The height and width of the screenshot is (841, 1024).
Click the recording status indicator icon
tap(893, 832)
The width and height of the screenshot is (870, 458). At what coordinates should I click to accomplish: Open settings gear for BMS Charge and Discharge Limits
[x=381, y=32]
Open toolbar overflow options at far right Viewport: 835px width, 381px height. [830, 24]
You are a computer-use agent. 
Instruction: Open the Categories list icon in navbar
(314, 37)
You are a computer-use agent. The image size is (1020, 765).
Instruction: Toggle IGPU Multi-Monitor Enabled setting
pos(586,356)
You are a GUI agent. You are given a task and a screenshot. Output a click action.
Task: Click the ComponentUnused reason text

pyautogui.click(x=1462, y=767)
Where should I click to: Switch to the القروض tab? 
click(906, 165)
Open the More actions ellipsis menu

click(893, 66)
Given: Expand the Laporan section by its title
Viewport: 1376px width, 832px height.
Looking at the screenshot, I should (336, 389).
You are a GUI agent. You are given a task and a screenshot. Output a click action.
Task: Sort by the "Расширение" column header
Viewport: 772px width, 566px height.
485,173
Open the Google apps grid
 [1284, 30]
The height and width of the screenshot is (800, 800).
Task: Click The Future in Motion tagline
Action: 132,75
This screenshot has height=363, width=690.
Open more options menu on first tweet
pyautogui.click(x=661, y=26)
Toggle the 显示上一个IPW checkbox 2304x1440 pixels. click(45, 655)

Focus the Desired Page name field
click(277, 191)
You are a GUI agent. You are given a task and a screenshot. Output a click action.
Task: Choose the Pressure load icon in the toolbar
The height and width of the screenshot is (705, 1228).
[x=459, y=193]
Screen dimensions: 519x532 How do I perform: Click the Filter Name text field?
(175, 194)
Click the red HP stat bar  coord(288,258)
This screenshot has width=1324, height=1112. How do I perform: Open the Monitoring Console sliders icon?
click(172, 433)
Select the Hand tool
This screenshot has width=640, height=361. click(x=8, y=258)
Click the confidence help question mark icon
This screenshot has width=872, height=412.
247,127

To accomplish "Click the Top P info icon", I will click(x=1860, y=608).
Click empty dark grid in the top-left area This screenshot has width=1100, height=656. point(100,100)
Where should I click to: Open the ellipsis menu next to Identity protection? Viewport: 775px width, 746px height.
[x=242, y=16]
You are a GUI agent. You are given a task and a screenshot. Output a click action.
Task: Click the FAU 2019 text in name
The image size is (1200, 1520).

────────────────────────────────────────

PROBLEM DETAILS:
Write every record out again, unaltered.

WRITTEN REPLY:
The height and width of the screenshot is (841, 1024).
Click the recording status indicator icon
tap(893, 832)
The width and height of the screenshot is (870, 458). At what coordinates should I click to accomplish: Open settings gear for BMS Charge and Discharge Limits
[x=381, y=32]
Open toolbar overflow options at far right Viewport: 835px width, 381px height. [830, 24]
You are a computer-use agent. 
Instruction: Open the Categories list icon in navbar
(314, 37)
You are a computer-use agent. The image size is (1020, 765).
Instruction: Toggle IGPU Multi-Monitor Enabled setting
pos(586,356)
You are a GUI agent. You are given a task and a screenshot. Output a click action.
Task: Click the ComponentUnused reason text

pyautogui.click(x=1462, y=767)
Where should I click to: Switch to the القروض tab? 
click(906, 165)
Open the More actions ellipsis menu

click(893, 66)
Given: Expand the Laporan section by its title
Viewport: 1376px width, 832px height.
Looking at the screenshot, I should (336, 389).
You are a GUI agent. You are given a task and a screenshot. Output a click action.
Task: Sort by the "Расширение" column header
Viewport: 772px width, 566px height.
485,173
Open the Google apps grid
 [1284, 30]
The height and width of the screenshot is (800, 800).
Task: Click The Future in Motion tagline
Action: 132,75
This screenshot has height=363, width=690.
Open more options menu on first tweet
pyautogui.click(x=661, y=26)
Toggle the 显示上一个IPW checkbox 2304x1440 pixels. click(45, 655)

Focus the Desired Page name field
click(277, 191)
You are a GUI agent. You are given a task and a screenshot. Output a click action.
Task: Choose the Pressure load icon in the toolbar
The height and width of the screenshot is (705, 1228).
[x=459, y=193]
Screen dimensions: 519x532 How do I perform: Click the Filter Name text field?
(175, 194)
Click the red HP stat bar  coord(288,258)
This screenshot has width=1324, height=1112. How do I perform: Open the Monitoring Console sliders icon?
click(172, 433)
Select the Hand tool
This screenshot has width=640, height=361. click(x=8, y=258)
Click the confidence help question mark icon
This screenshot has width=872, height=412.
247,127

To accomplish "Click the Top P info icon", I will click(x=1860, y=608).
Click empty dark grid in the top-left area This screenshot has width=1100, height=656. point(100,100)
Where should I click to: Open the ellipsis menu next to Identity protection? Viewport: 775px width, 746px height.
[x=242, y=16]
You are a GUI agent. You are given a task and a screenshot. Output a click action.
Task: Click the FAU 2019 text in name
The image size is (1200, 1520).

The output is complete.